Remember that flow velocity is dependent on the pressure difference between the inlet and throat of a venturi channel. The greater the pressure difference between the inlet and throat the greater the flow velocity. Like an air compressor, the pressure in the air lines is ~6x the pressure at ambient, so the air rushes out of the lines into ambient.
The strakes create high pressure, by the 3rd law, there's an equal but opposite reaction elsewhere.
Wings work the same way no? One side raises pressure, and the other side lowers pressure. Mass is displaced and force is generated.
How did the fan car work? It maintained low pressure underneath, which allowed the high surrounding static pressure to press down on the car. The skirts were used because air pressure functions in all directions. That fan creates high pressure on one side(the blowing side) and low pressure on the other.
The strakes at the front are basically static fans, they push air outward instead of letting it go rearward, less airmass means less air pressure. Less air pressure means more acceleration of upstream air, more momentum, means less static pressure(up to a point).
The strakes are what choke, because that channel is so small, you can see on pressure traces, there's a pressure peak where the innermost strake and the floor interact. That pressure peak indicates sonic choking. From there the only way to further accelerate the air is to lower the backpressure downstream.

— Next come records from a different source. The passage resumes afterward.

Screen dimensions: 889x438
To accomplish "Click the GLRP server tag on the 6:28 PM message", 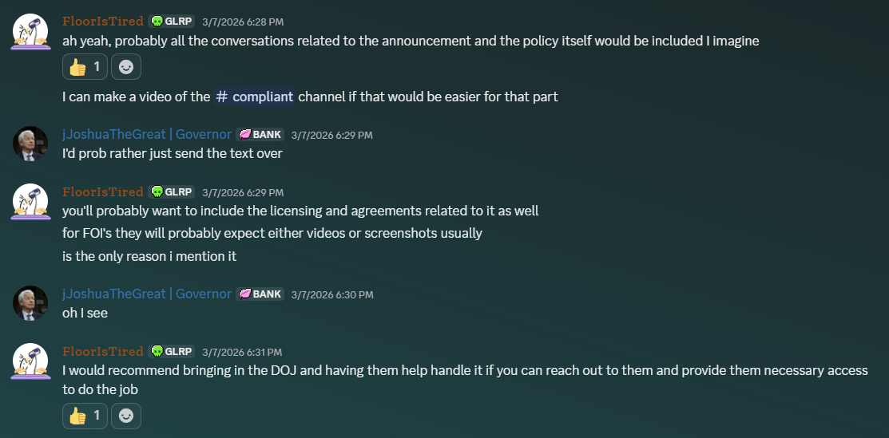I will [x=172, y=22].
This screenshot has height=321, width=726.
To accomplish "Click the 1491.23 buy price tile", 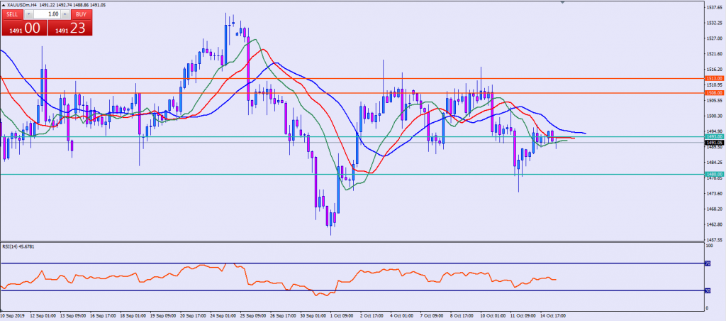I will pyautogui.click(x=69, y=28).
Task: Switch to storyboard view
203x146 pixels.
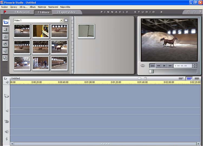Action: coord(181,78)
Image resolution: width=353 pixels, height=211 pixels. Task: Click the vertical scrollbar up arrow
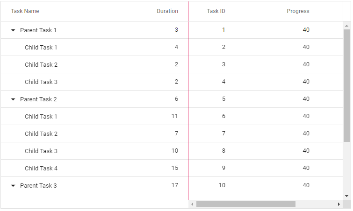[x=347, y=26]
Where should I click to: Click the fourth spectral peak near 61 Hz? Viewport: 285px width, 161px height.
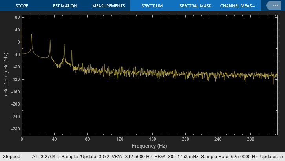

Look closely, you see the pressure at the leading edge of the floor between the inner strake and the plank area have slightly high pressure, then the airflow starts accelerating despite
a diverging section. When airflow accelerates in a diverging section, it implies the flow velocity is high enough for compressibility effects to be at play, or that the flow is choked/sonic.
You notice the inner strake diverges from the floor on the RB18. With non compressible flows, diverging sections reduce airflow velocity, yet from the CFD we see that the airflow clearly accelerates.